The IT team must immediately implement the CAPPORT API (RFC 8908/8910). First, configure the network controller's DHCP server to broadcast Option 114, providing the URI of the captive portal API. Second, deploy the RFC 8908 JSON endpoint on the portal server. Third, ensure the portal is hosted on a dedicated subdomain (e.g., wifi.hoteldomain.com) with a valid, CA-signed TLS certificate. Finally, verify that OS detection URLs (like captive.apple.com) are allowed pre-authentication.
A large retail chain with 500 locations wants to implement seamless WiFi roaming for their loyalty app users, eliminating the need for customers to interact with a captive portal on every visit, while still maintaining high security standards (WPA3).
The architect should deploy a Passpoint (Hotspot 2.0) architecture. The initial onboarding can occur via the retailer's loyalty app, which provisions a Passpoint profile (credential) to the user's device. The APs across all 500 locations must be configured to broadcast the appropriate ANQP roaming consortium OIs. A centralized RADIUS infrastructure will handle the 802.1X EAP authentication when the device automatically associates with the network.
Scenario Analysis
Q1. Your organisation is deploying a new guest WiFi network across 50 regional offices. Security policy mandates that all wireless traffic must be encrypted over the air, but the marketing team insists on capturing user email addresses upon first connection. Which architecture should you propose?

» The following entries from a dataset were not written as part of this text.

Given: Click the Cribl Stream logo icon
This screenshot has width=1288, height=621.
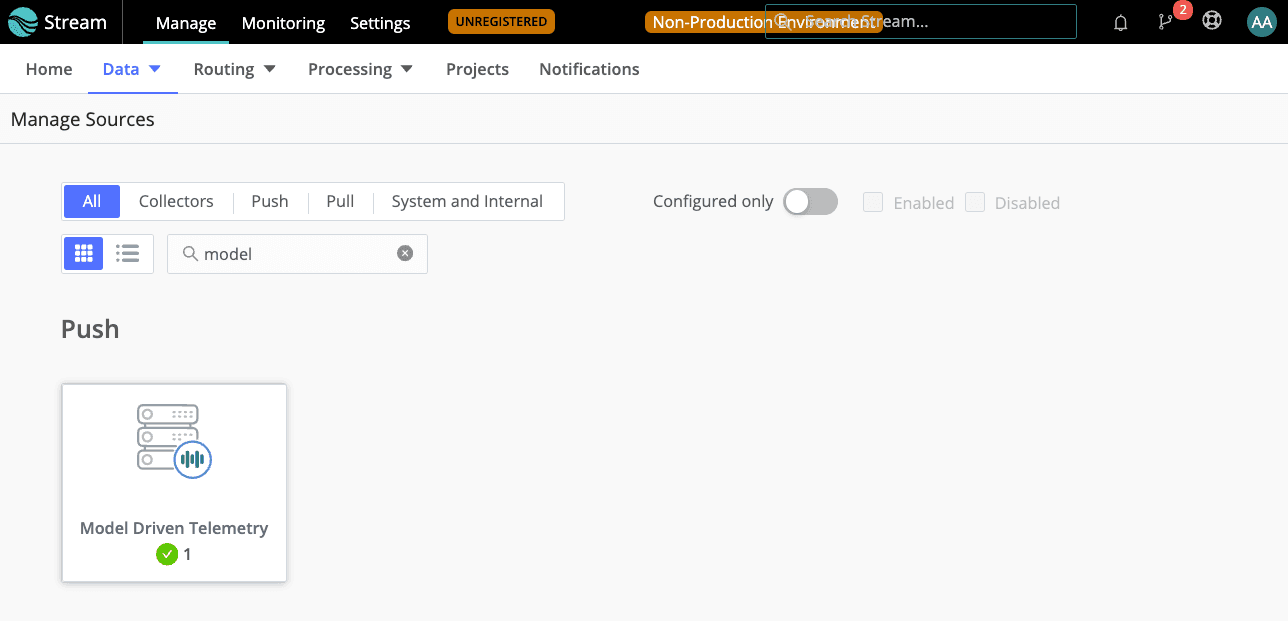Looking at the screenshot, I should point(23,22).
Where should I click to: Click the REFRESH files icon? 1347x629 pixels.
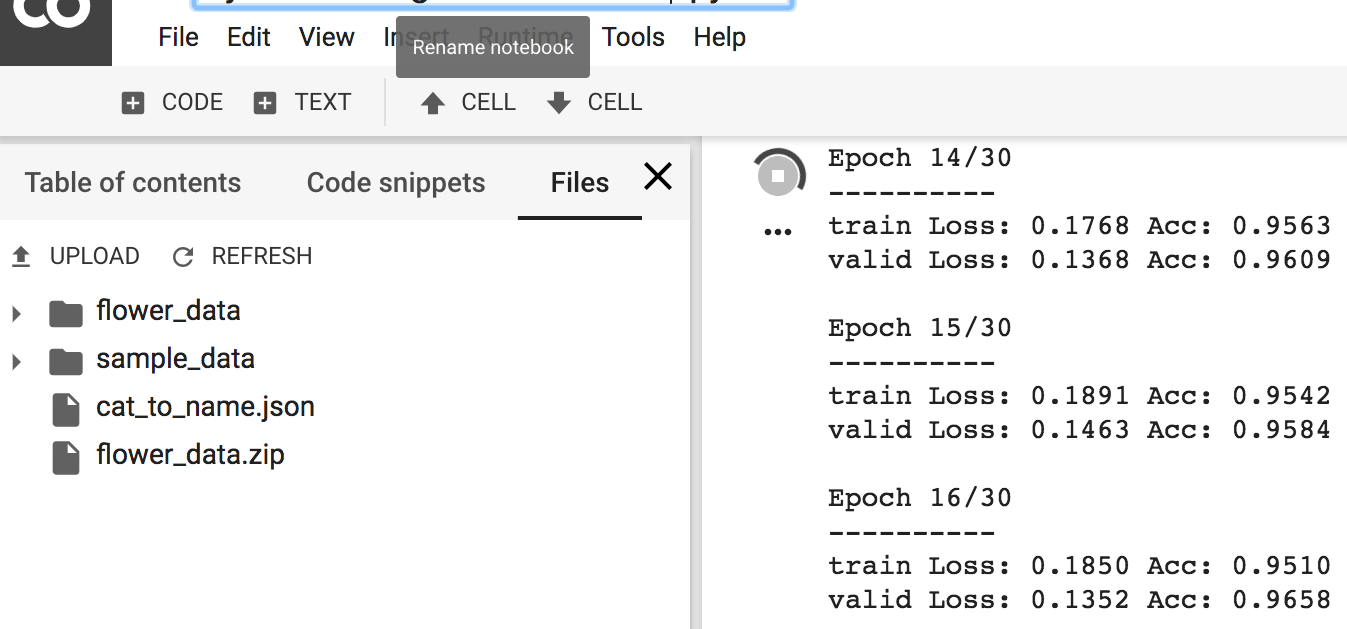[183, 257]
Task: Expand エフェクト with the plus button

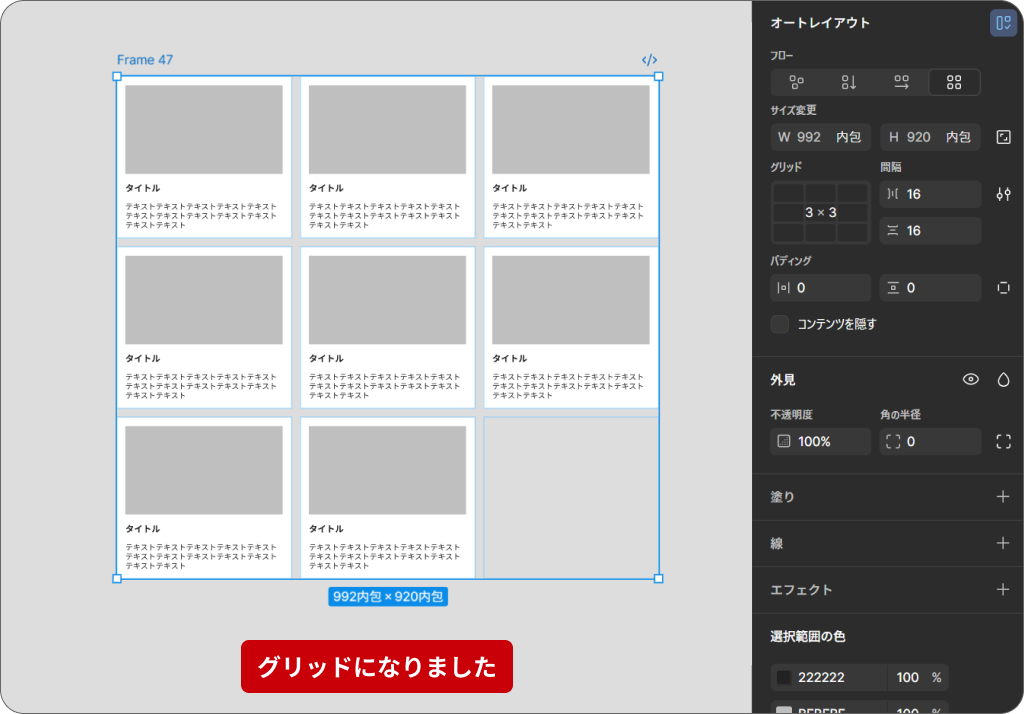Action: pyautogui.click(x=1002, y=589)
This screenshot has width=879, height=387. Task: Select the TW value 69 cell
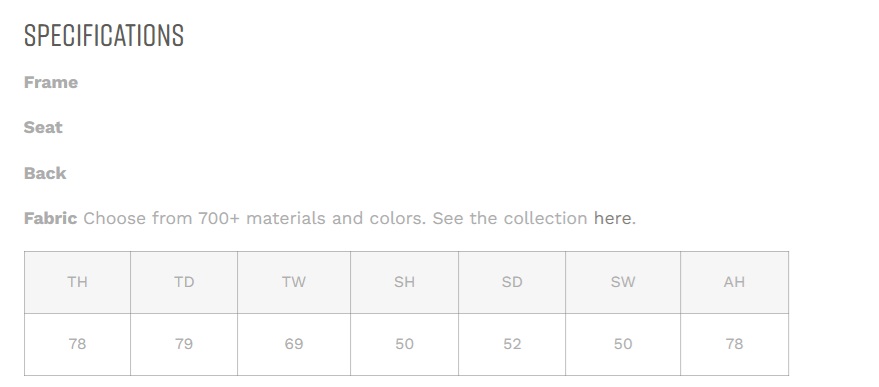point(294,344)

💡 Hint:Consider how to balance the requirement for initial data capture with the mandate for over-the-air encryption.
Show Recommended Approach
Propose a hybrid progressive onboarding architecture. First-time users connect to an open SSID and are directed to a CAPPORT-enabled captive portal to provide their email address. Upon submission, the portal provisions a Passpoint profile to the device. The device then automatically transitions to a secure, WPA3-Enterprise encrypted Passpoint SSID for all subsequent traffic and future visits. This satisfies marketing's data capture requirement while enforcing security policy for the vast majority of network usage.
Q2. A client complains that their newly designed, highly customized captive portal page is displaying a blank white screen on all modern iOS devices, although it works perfectly on older Android phones. The portal relies heavily on external web fonts and a third-party analytics script.

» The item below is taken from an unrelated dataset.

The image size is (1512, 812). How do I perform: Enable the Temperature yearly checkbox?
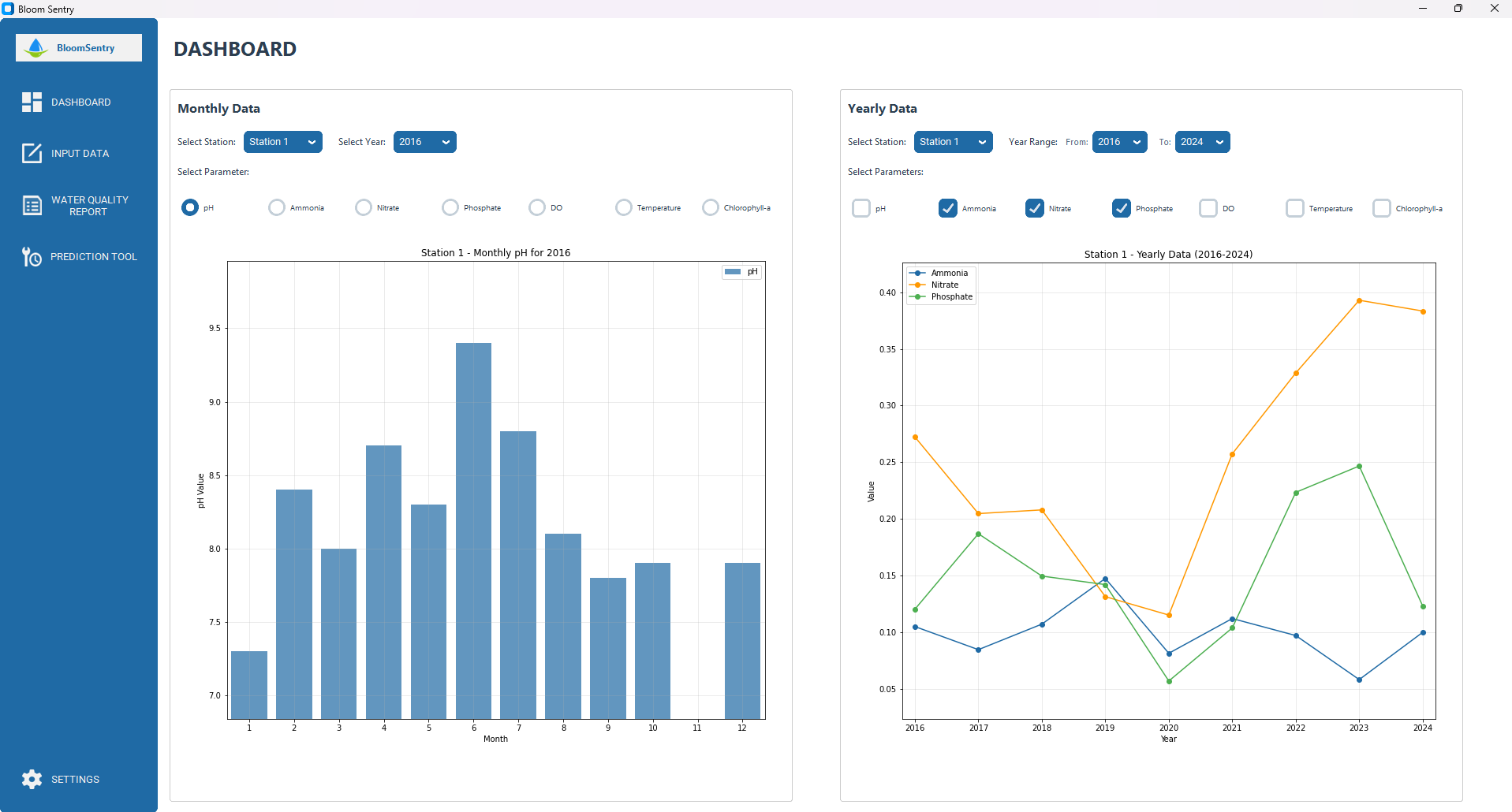1295,208
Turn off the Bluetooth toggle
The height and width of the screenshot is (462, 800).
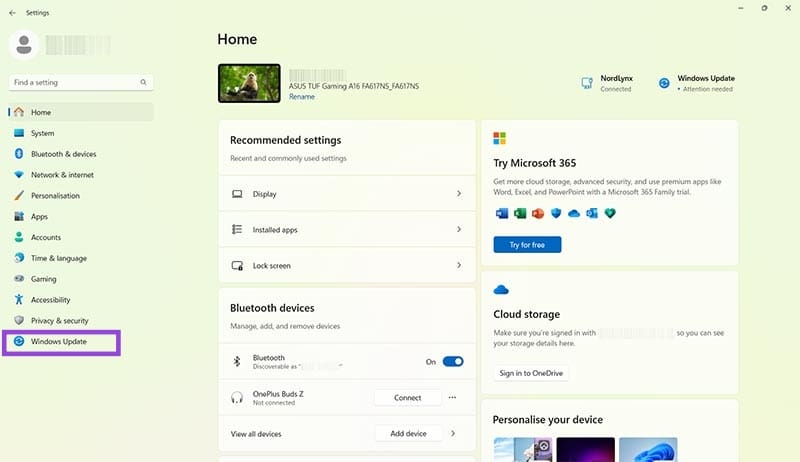click(x=452, y=362)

💡 Hint:Think about how the iOS Captive Network Assistant (CNA) interacts with external resources before the device is fully authenticated.
Show Recommended Approach
The issue is a misconfigured walled garden. The iOS CNA is attempting to render the portal page, but the external domains hosting the web fonts and analytics scripts are blocked by the network controller pre-authentication. Because these resources cannot load, the CNA stalls and displays a blank screen. The solution is to either host all required assets locally on the portal server or add the specific external domains (FQDNs) to the controller's pre-authentication allowlist.
Q3. During a network audit, you discover that the legacy captive portal is intercepting traffic and serving a self-signed certificate. You are tasked with upgrading the system to use the CAPPORT API. What specific certificate requirements must be met for the new portal server?
💡 Hint:Consider how modern browsers and OS CNAs handle certificate validation during the captive portal detection phase.
Show Recommended Approach
The new portal server must be accessed via a dedicated Fully Qualified Domain Name (FQDN) that is NOT on the HSTS preload list. Furthermore, it must use a valid TLS certificate issued by a publicly trusted Certificate Authority (CA). Self-signed certificates will be rejected by the OS CNA and modern browsers, preventing the portal from loading and halting the onboarding process.